起―2
ゆっくり目を瞬いた綺麗なひとは、心底わからないと言いたげに問いました。
「誰に?」
ヒトコは怖じ気付きながらも、答えます。
「あなたに」
「どうして?」
「だって、あなた、神さま……ですよね?」
ヒトコの問いに、綺麗なひとはよくわかっていない顔で頷きました。
「確かに、ヒトの言う、神に相当する存在ではある」
目の前のひとが神さまであることに安堵して、ヒトコは続けました。
「あなたが、神さまだから、お願い事を叶えて欲しいんです」
「……」
神さまは、不可解そうに眉を寄せます。
「どうして?」
どうして?
問い返され、ヒトコは言葉に窮しました。
「それは、えっと」
だって、神さまだから。神さまだから、そう。
「神さまだったら、叶えられる、から……?」
自信なさそうに答えたヒトコに、神さまは不可解なものを見る顔を崩さないまま、頷きました。
「確かに、叶えられることではあるけれど」
神さまは、疑問も露に続けました。
「叶える理由がない」
「え……?」
呆然とするヒトコに、神さまが言います。
「ヒトの願いくらい叶えられるし、願い事を叶えることもあるけれど、それは叶えるだけの理由があればの話。理由もなく願い事を叶えることはない」
「理由……」
「あなたは神さまに願いを叶えて貰えるだけの、なにをしたの」
なにをしたのか?
ヒトコは、違う、と思いました。
「わたしは、なにも、出来なかった」
ヒトコの目から、ぽたりと涙が溢れました。
「普通の子が出来ること、なにひとつ、病気のせいで、出来なかった……!」
もっと外に出たかったし、運動もしたかった。遊園地も動物園も海も山も、色々なところに行って、色々なことをしてみたかった。

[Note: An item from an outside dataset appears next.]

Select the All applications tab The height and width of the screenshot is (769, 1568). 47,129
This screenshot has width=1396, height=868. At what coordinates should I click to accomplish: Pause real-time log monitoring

なにより、学校に、通って、たくさん友達を作りたかった。
「やりたいこと、なんにも、出来なかった……っ!」
しくしくと泣き出したヒトコを神さまは静かに見下ろしました。
「つまり」
静かな声が、ヒトコに落とされます。
「病気で、何も出来なかったから、願い事を叶えて欲しいってこと?病気で苦しんだ、可哀想な子だから」
感情のない声でした。
哀れみも、同情も、蔑みもない、無色透明な声。
そうだ、と、ヒトコは思い、けれどそうだとは言えませんでした。
「病気でなければ、なにか出来たの?」
病気でなければ?
普通の子みたいに、健康な身体があれば?
「なんでも」
そう、病気なんてなければ、なんでも出来た。
病気だから、なんにも出来なかったのだ。
泣き腫らした顔を上げたヒトコを、神さまは棒に留まったトンボのように見返しました。
「わかった」
感情のない声のまま、神さまは言います。
その無機質な声は、温かさも冷たさもなく、なぜか神さまらしいと痛感させられるものでした。
「あなたの願いを叶える」
顔を輝かせかけたヒトコを咎めるように、神さまはただしと続けました。
「ただでは叶えられない。理由がないから。だから、条件を出す。病気でなければなんでも出来たと言うなら、出来るはず」
「そっ」
「嫌だと言うなら、それでも良い。代償も用意出来ない者の願いなら、叶える必要もない」
そんなと反論しようとしたヒトコの言葉を遮り、神さまは言いました。
「願うには対価がいる。それくらい、ヒトにとっても当たり前の話でしょう」
言葉を封じられたヒトコに、神さまは条件について説明しました。
「あなたを物語の主人公に生まれ変わらせる。病気ではない、健康な身体に。あなたはあなたの物語を、幸福な結末に導きなさい。それが出来たら、あなたの願いを叶える」
「物語……なんの?」
「マッチ売りの少女」
そんなの無理だ。ヒトコが言う暇も与えず、神さまはヒトコを生まれ変わらせました。
誰もが当たり前に知っている、不幸な物語の主人公へと。